Task to complete:
Give the data from the start through the line with "(260, 558)." as a numbered list, skipping blank lines and leaving out the pictures.

++++

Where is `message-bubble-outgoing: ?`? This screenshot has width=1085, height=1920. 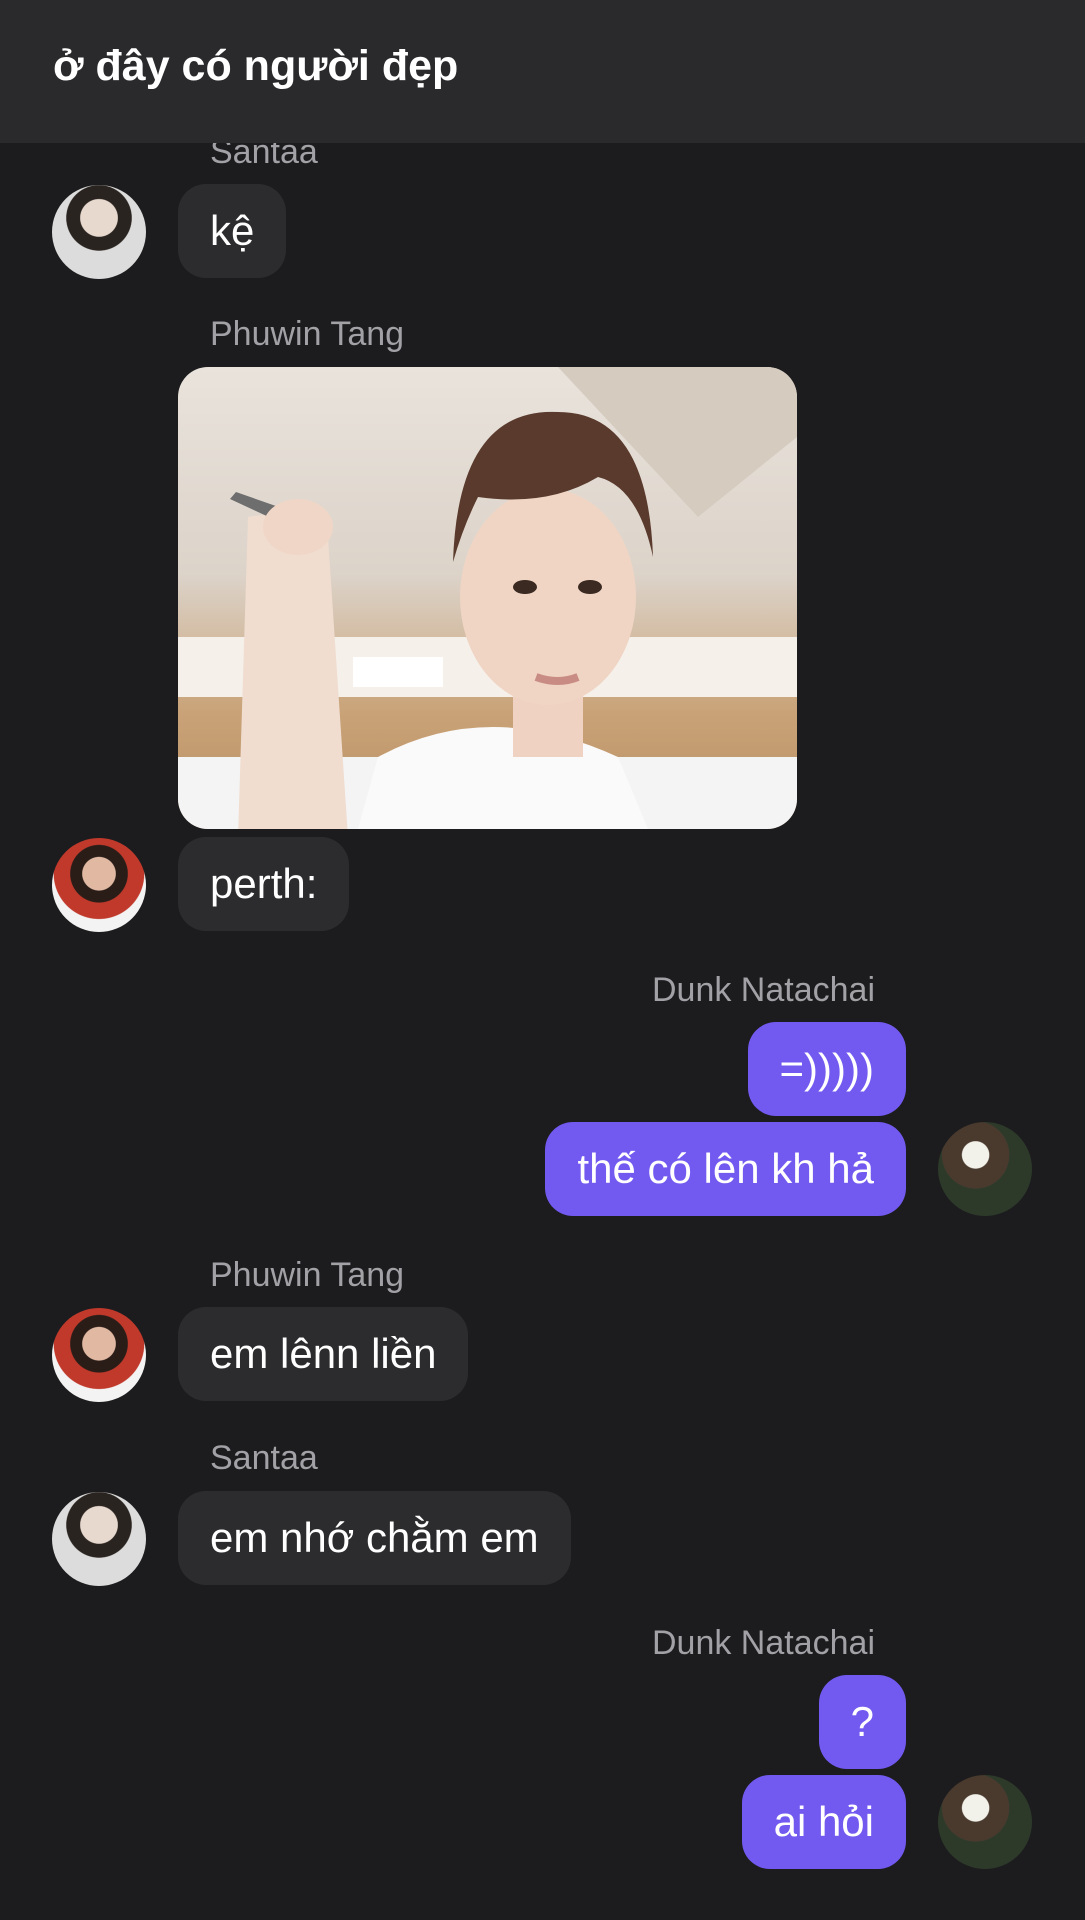
message-bubble-outgoing: ? is located at coordinates (862, 1722).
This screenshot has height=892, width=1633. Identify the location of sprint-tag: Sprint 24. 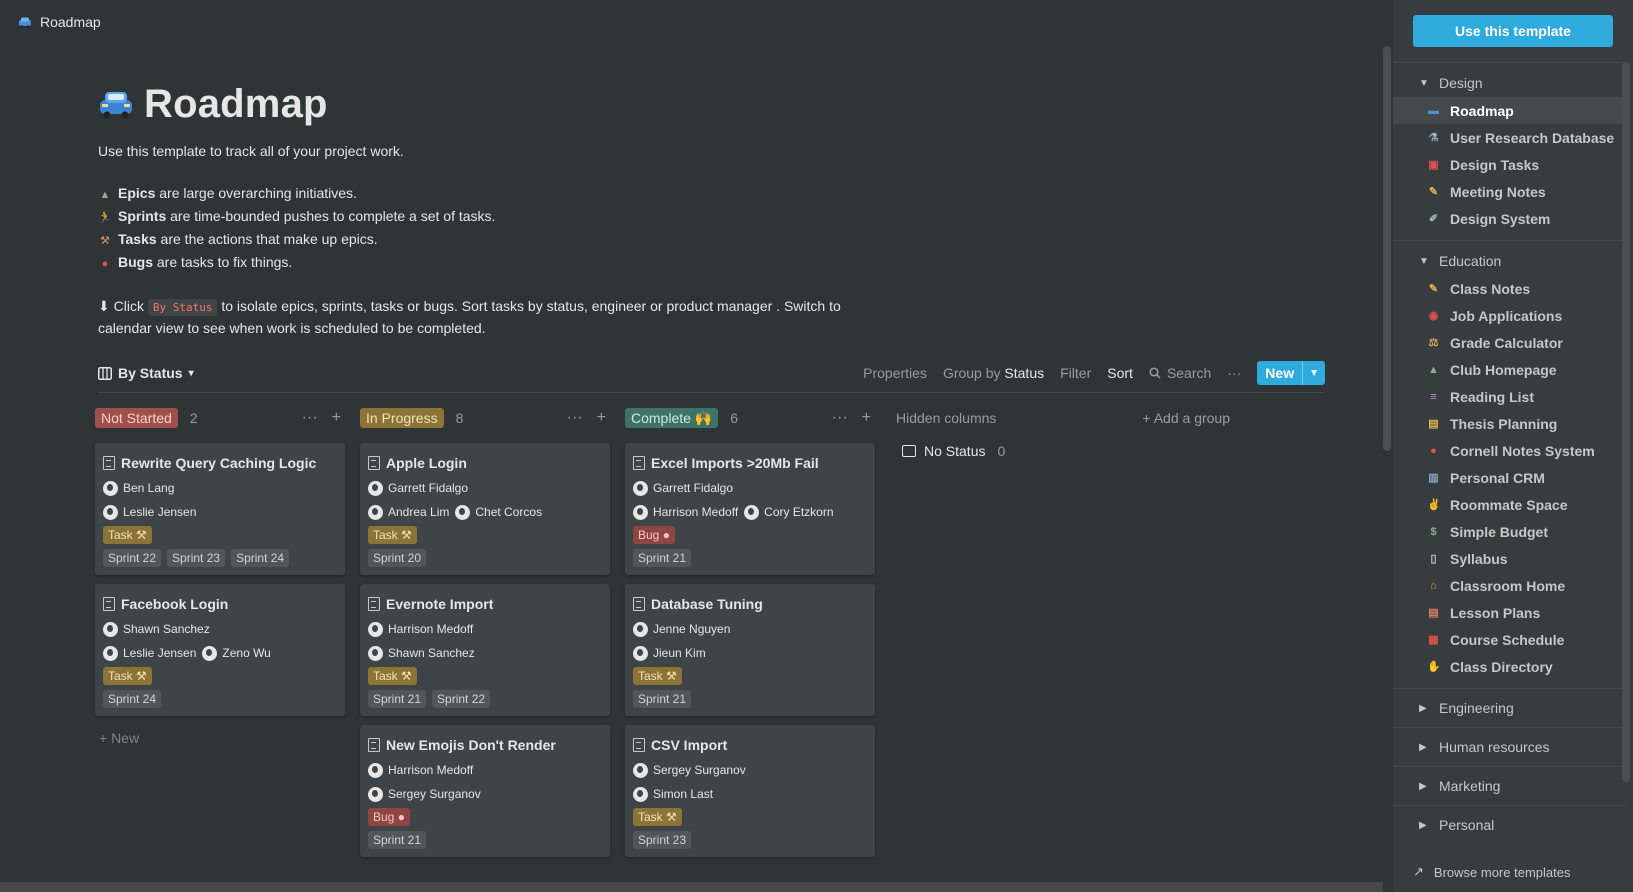
(260, 558).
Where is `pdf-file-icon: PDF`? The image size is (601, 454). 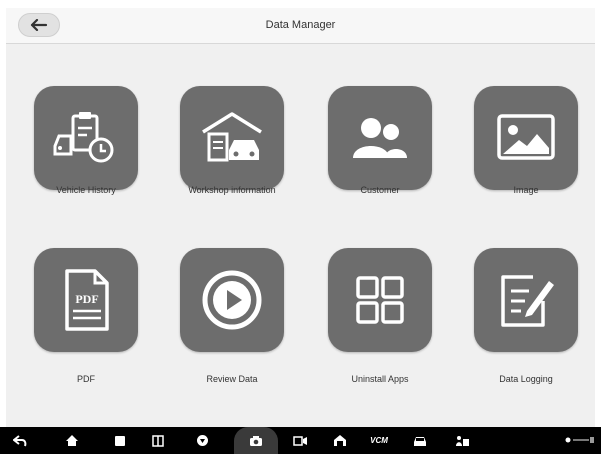 pdf-file-icon: PDF is located at coordinates (87, 300).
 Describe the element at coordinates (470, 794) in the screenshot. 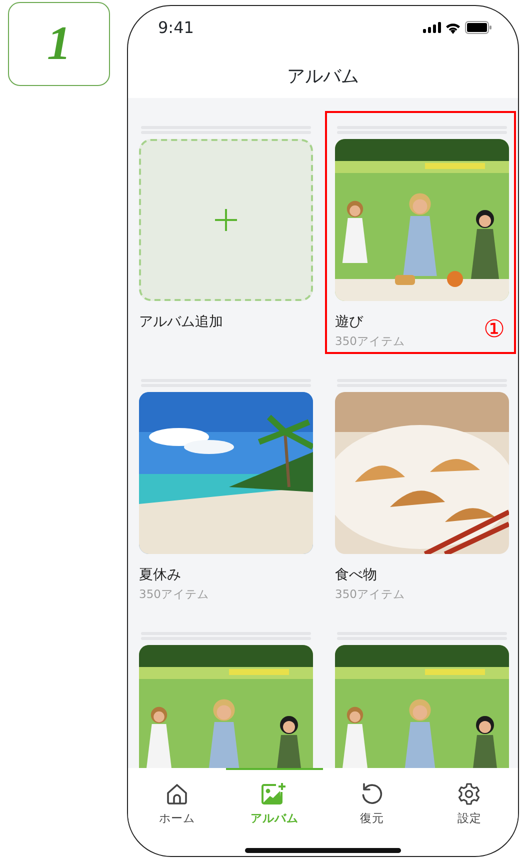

++++

Exercise answer:
1. Where is `message-bubble-outgoing: ?`? This screenshot has width=1085, height=1920. 
2. message-bubble-outgoing: ? is located at coordinates (862, 1722).
3. This screenshot has height=892, width=1633. Identify the location of sprint-tag: Sprint 24. 
4. (260, 558).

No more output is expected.